== DATA UNDER STUDY

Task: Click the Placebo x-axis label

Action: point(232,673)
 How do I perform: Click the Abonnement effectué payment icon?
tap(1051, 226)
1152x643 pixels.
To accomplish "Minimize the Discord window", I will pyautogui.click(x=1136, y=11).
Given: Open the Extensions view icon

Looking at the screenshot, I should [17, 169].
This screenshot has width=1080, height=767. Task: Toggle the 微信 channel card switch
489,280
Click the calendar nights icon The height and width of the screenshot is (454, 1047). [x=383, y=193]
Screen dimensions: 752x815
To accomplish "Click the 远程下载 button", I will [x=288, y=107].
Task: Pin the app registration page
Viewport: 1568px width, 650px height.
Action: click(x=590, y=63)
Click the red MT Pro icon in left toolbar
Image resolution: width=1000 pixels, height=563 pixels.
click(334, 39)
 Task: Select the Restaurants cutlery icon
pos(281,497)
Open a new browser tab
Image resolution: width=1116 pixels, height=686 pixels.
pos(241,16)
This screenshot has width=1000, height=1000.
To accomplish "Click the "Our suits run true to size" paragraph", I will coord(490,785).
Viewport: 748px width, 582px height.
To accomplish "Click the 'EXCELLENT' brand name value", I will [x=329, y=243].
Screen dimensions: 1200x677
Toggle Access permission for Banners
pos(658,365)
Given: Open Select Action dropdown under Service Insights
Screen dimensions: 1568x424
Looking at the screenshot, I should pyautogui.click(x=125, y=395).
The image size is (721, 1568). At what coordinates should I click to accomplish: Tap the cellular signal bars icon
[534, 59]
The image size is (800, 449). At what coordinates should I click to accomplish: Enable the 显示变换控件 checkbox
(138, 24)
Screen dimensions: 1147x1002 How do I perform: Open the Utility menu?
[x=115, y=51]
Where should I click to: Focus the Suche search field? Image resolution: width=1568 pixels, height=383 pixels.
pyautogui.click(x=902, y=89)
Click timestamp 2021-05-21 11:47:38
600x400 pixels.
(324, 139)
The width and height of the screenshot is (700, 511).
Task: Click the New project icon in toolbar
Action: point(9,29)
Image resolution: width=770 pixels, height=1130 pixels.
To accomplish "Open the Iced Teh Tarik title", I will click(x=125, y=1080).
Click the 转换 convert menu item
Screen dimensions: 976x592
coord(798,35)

====

▶ **WHAT TO DO**: Exactly reproduce the lines that run from the line with "Image resolution: width=770" through the last line of the records, inclusive.

▶ **ANSWER**:
Image resolution: width=770 pixels, height=1130 pixels.
To accomplish "Open the Iced Teh Tarik title", I will click(x=125, y=1080).
Click the 转换 convert menu item
Screen dimensions: 976x592
coord(798,35)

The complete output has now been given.